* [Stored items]
==========
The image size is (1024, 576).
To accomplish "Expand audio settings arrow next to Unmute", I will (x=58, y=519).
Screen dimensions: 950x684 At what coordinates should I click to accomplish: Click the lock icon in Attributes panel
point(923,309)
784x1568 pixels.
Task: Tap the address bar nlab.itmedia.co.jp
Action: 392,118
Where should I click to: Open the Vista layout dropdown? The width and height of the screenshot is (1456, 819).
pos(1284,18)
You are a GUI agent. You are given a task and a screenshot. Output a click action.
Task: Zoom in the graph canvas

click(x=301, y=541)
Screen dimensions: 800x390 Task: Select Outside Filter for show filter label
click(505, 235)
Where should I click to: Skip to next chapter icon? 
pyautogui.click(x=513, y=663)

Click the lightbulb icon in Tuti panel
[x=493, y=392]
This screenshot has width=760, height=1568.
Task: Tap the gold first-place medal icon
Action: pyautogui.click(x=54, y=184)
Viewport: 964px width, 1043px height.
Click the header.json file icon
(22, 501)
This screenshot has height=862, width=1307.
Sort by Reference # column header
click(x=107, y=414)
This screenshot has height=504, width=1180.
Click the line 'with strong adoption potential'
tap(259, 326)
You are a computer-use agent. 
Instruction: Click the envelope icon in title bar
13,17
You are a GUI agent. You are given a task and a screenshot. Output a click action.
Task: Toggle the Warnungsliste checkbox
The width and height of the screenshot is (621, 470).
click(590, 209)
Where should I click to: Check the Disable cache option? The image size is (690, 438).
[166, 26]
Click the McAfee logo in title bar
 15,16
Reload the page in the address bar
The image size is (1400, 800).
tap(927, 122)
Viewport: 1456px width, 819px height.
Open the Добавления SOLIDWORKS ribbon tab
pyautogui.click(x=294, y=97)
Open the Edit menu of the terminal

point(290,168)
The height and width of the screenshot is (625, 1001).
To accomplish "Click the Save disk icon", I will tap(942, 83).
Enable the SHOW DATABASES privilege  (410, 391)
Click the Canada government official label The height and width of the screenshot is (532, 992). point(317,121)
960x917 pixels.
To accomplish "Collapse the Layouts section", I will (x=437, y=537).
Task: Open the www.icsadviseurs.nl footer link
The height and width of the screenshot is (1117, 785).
==========
* [Description of the task] Each entry is to be given again, exactly as it stands.

* [Result for this task]
The image size is (1024, 576).
To accomplish "Expand audio settings arrow next to Unmute", I will (x=58, y=519).
Screen dimensions: 950x684 At what coordinates should I click to accomplish: Click the lock icon in Attributes panel
point(923,309)
784x1568 pixels.
Task: Tap the address bar nlab.itmedia.co.jp
Action: 392,118
Where should I click to: Open the Vista layout dropdown? The width and height of the screenshot is (1456, 819).
pos(1284,18)
You are a GUI agent. You are given a task and a screenshot. Output a click action.
Task: Zoom in the graph canvas

click(x=301, y=541)
Screen dimensions: 800x390 Task: Select Outside Filter for show filter label
click(505, 235)
Where should I click to: Skip to next chapter icon? 
pyautogui.click(x=513, y=663)

Click the lightbulb icon in Tuti panel
[x=493, y=392]
This screenshot has width=760, height=1568.
Task: Tap the gold first-place medal icon
Action: pyautogui.click(x=54, y=184)
Viewport: 964px width, 1043px height.
Click the header.json file icon
(22, 501)
This screenshot has height=862, width=1307.
Sort by Reference # column header
click(x=107, y=414)
This screenshot has height=504, width=1180.
Click the line 'with strong adoption potential'
tap(259, 326)
You are a computer-use agent. 
Instruction: Click the envelope icon in title bar
13,17
You are a GUI agent. You are given a task and a screenshot. Output a click action.
Task: Toggle the Warnungsliste checkbox
The width and height of the screenshot is (621, 470).
click(590, 209)
Where should I click to: Check the Disable cache option? The image size is (690, 438).
[166, 26]
Click the McAfee logo in title bar
 15,16
Reload the page in the address bar
The image size is (1400, 800).
tap(927, 122)
Viewport: 1456px width, 819px height.
Open the Добавления SOLIDWORKS ribbon tab
pyautogui.click(x=294, y=97)
Open the Edit menu of the terminal

point(290,168)
The height and width of the screenshot is (625, 1001).
To accomplish "Click the Save disk icon", I will tap(942, 83).
Enable the SHOW DATABASES privilege  (410, 391)
Click the Canada government official label The height and width of the screenshot is (532, 992). point(317,121)
960x917 pixels.
To accomplish "Collapse the Layouts section", I will (x=437, y=537).
Task: Open the www.icsadviseurs.nl footer link
The height and width of the screenshot is (1117, 785).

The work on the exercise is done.